In the bible, Sarah is the first of the three Mothers of the Old Testament. She gives birth to Isaac late in life and spoiled him as older mothers tend to do. That’s why he thought he could get away with marrying two women. But that’s another story.
Before Sarah gives birth to Isaac her story is defined by a single fact: She is barren. In fact, she transitions from Sarai “the barren” to Sarah “the fruitful” when God promises he will give her Abraham’s son, just as long as her handmaiden Hagar gets to have one of his sons first. Sarai agrees, that’s how desperate she is to become a mother.
My husband and I were never sure we wanted to have children, even before we met each other. We both grew up with some impressive examples of couples we envied whose lives seemed complete and exciting without them. But it seemed inevitable that I would one day be a mother. Maybe it’s that I played with dolls until I was so old I had to play with them in my closet. Or maybe it’s the fact that when presented with a room full of people, I gravitate almost immediately to the youngest person in the room.
But even when I had a punk-rock short hair cut and a nose piercing and would walk around going, “I’m never getting married or having kids,” people would almost always roll their eyes and reply, “Yes you will.” Meanwhile, when my cool best friend said the same thing they’d just sort of nod and shrug.
I did end up getting married, so I suppose it goes without saying that I might begin to consider having children. For a long time I set the fall of 2012 as the deadline during which we would sit down, draw up pro/con lists, interpretive dance it out and make our final decision.
As fate would have it, we skipped the reasoning portion and instead discovered that I was pregnant. But there was a caveat: I had recently been diagnosed with a series of extreme internal gastric varices – like varicose veins in your legs, only throughout your digestive tract. They were part of a bigger genetic condition that will someday end my life if the meteor doesn’t get here first – or I don’t step blindly into traffic. I was told that having the baby gave me a 40% mortality rate. The fetus didn’t have much of a fighting shot either. What’s worse, the odds were even greater that I would grow sicker more quickly, even if I survived the birth.
However, there was a little glimmer of good news winking like a hooker on Sunset suggesting that I might be eligible for a procedure that would take the pressure off those engorged veins and diminish the mortality odds significantly.
The pregnancy did not end up viable, so when I was able, I had the surgery. I did not have it so that I could have a baby. As I mentioned, we weren’t even certain we wanted to be parents…But we wanted the choice.
That’s pretty much the thing about life.
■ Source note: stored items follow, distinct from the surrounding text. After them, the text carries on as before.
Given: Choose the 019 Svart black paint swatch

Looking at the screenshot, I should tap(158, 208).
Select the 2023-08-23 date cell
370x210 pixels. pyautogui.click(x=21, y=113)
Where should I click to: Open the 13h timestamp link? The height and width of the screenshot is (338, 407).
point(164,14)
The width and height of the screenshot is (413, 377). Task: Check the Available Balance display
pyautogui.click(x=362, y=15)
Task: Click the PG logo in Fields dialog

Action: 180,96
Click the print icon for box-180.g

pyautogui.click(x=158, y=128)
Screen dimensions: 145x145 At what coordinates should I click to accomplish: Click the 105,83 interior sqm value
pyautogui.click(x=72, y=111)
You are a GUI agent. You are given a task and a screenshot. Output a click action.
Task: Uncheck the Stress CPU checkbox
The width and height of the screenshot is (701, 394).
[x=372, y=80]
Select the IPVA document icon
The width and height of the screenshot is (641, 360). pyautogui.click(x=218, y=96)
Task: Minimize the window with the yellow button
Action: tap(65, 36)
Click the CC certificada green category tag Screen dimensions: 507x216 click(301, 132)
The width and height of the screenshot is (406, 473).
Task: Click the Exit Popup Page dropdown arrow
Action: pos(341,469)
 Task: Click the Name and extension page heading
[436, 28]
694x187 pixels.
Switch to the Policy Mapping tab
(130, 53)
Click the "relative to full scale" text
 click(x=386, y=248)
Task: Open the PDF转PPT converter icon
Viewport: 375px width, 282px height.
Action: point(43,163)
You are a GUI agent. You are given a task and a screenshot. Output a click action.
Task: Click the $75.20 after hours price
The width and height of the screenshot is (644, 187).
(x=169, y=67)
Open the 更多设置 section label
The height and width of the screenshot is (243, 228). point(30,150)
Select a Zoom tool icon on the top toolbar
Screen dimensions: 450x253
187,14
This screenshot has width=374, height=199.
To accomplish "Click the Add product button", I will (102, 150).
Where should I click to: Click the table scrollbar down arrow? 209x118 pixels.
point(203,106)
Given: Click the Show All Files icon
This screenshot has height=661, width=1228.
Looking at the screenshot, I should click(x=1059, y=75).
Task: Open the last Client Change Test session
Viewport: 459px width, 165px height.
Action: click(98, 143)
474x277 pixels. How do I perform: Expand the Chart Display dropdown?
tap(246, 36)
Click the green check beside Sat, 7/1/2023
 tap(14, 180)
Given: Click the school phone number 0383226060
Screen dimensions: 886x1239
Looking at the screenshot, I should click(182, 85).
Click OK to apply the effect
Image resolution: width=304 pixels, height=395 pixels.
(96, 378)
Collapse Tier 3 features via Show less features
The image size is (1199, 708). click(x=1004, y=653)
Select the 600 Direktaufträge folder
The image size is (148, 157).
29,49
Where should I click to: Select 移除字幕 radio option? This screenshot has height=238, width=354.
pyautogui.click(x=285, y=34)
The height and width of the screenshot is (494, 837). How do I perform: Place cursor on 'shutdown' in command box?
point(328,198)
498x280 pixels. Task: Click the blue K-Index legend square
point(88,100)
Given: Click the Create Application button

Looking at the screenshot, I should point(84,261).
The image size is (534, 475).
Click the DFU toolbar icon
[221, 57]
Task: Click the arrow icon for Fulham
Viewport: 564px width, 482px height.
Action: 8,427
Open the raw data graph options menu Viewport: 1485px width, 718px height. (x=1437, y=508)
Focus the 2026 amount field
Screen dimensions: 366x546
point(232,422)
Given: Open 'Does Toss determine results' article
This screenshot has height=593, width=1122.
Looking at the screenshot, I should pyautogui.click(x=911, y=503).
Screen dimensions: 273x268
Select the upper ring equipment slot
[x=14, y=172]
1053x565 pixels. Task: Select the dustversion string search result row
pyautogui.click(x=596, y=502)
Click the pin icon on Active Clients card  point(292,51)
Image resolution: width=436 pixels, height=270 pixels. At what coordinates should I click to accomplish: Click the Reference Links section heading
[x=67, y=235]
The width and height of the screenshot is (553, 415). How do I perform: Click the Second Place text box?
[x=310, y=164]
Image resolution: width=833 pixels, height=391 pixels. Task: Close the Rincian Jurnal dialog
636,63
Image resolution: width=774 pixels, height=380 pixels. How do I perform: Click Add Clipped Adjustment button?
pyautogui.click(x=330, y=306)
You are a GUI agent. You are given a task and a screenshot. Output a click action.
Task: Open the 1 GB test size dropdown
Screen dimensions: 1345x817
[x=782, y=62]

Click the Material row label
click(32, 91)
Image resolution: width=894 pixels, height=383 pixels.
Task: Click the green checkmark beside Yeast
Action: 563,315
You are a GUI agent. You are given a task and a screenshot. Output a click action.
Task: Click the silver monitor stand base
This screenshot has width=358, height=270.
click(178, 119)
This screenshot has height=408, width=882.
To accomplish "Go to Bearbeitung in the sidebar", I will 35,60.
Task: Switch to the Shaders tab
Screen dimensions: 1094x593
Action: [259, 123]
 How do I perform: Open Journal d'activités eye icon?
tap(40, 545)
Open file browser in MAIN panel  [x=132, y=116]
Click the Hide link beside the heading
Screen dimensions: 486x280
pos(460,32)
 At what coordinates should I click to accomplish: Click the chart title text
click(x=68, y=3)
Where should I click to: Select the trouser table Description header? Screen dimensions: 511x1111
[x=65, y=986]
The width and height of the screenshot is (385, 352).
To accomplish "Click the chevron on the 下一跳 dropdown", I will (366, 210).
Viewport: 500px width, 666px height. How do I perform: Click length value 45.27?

When you are told you have to go to school, there is no place you’d rather be less than school. But after you’ve graduated you consider taking evening classes, studying Spanish in your free time, listening to books-on-tape about the fall of the Roman Empire or tulips – for no other reason than that it is your choice to do so, because tulips are not that interesting.
I once co-authored a book with an expert who focused heavily on the notion of “agency” or allowing people to have a sense that they have chosen their path – be it at work or in life. It’s a fundamental tenet of happiness. When you start to feel trapped on the paths of have-to or obligated-to, misery must be close by.
The procedure to take the pressure off my insane vascular system was a failure. Two subsequent tries proved equally useless. And I found myself sullenly eating way too much green jello – Why is that a thing at hospitals? My husband and I learned that while I am not significantly worse off than I was before, I had lost the vital option to choose.
My path is now bound by the probability that I will impair my health substantially and endanger the health of a child if I try to have one the “normal way.”
It’s always best to focus on what is within your control than to rail against what you cannot have, says the universe. If I truly want a child, perhaps like Sarai, one will be granted me and then you can call me Joselah – or Joselin’s fine, maybe with some kind of jazzy arm motion.
Or maybe I’ll get my nose re-pierced and get a funky hair cut and try to believe that this is my chosen path. I have at times believed I had chosen this very one.
But I didn’t. Not anymore. Now this is and always will be the path that has forced its way beneath my feet. Now I am walking, but the roadblocks are everywhere and all I can see is where I cannot go.